Your task - Line by line, set down the records below from the first line through the line containing "Image resolution: width=1280". Omit the pictures.
____ Exercise data
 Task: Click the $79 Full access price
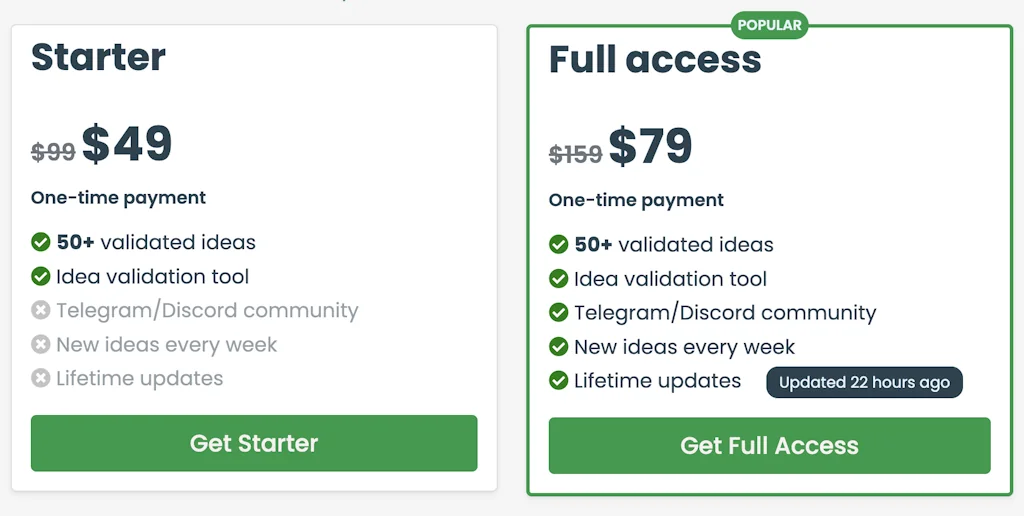(650, 147)
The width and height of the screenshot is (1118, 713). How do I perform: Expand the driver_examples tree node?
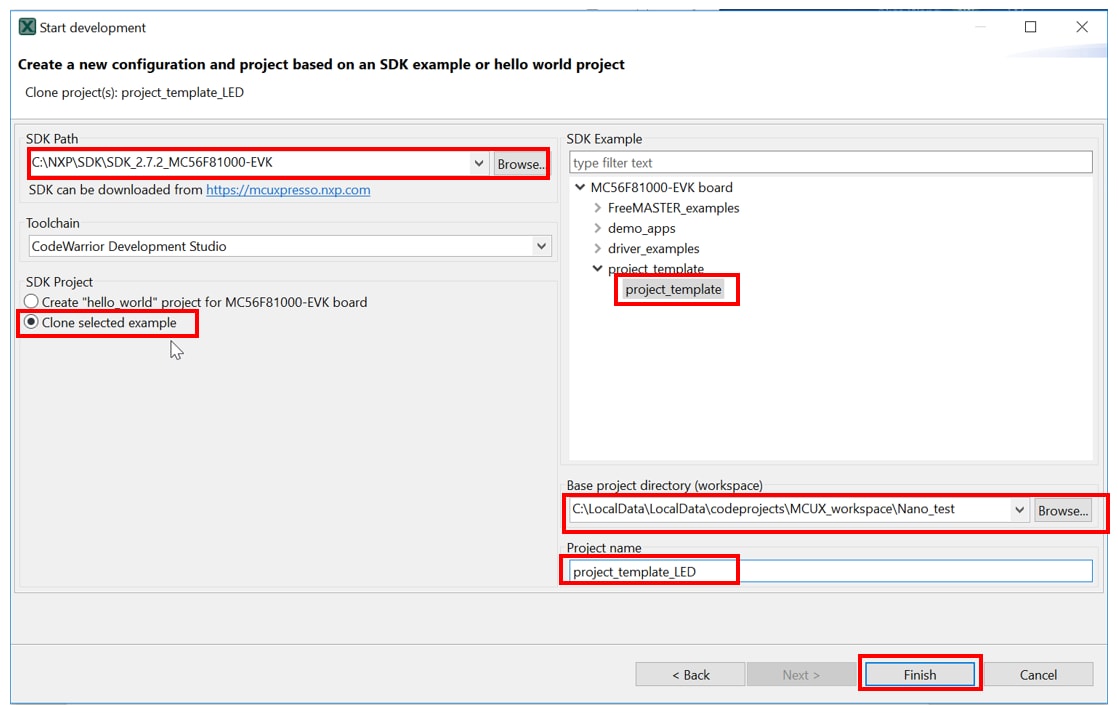click(598, 249)
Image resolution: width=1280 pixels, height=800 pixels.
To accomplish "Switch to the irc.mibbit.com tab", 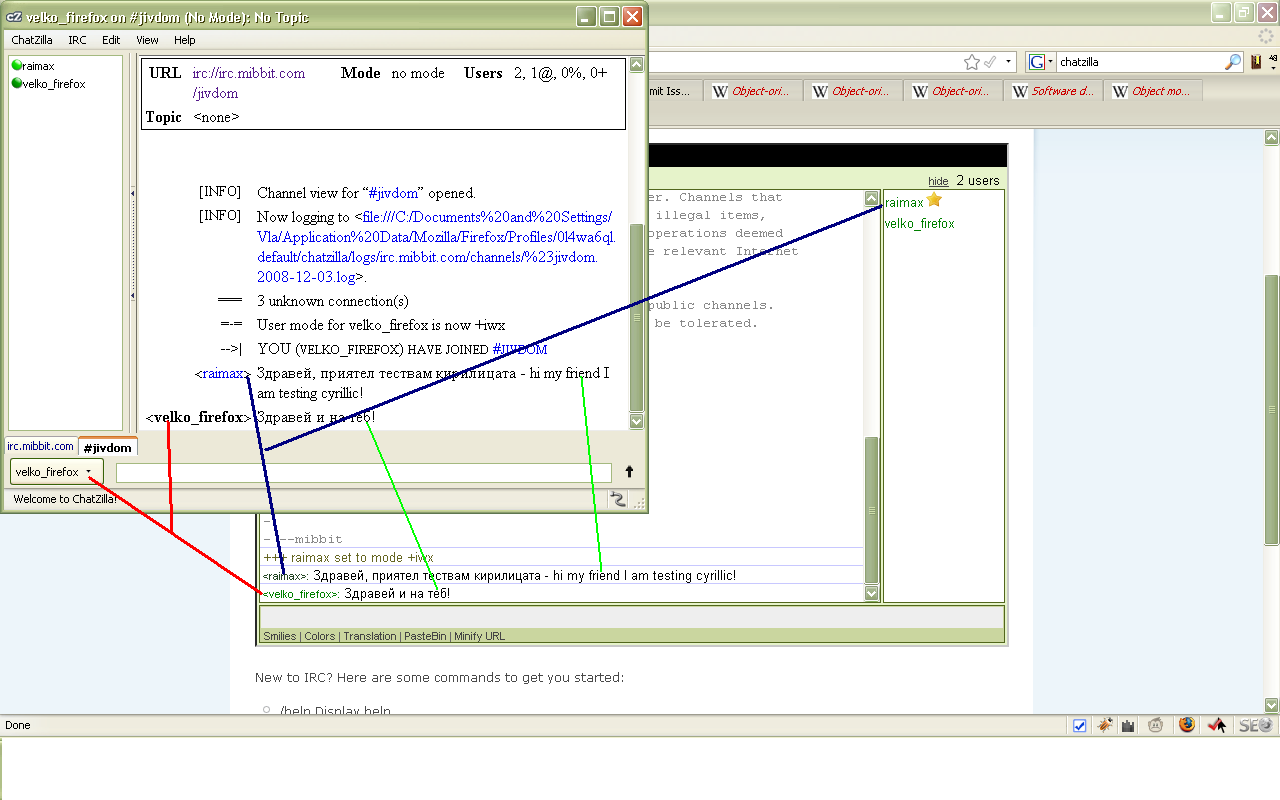I will point(40,446).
________
Exercise solution -
 Task: Click the $79 Full access price
(650, 147)
The width and height of the screenshot is (1118, 713). How do I perform: Expand the driver_examples tree node?
click(598, 249)
Image resolution: width=1280 pixels, height=800 pixels.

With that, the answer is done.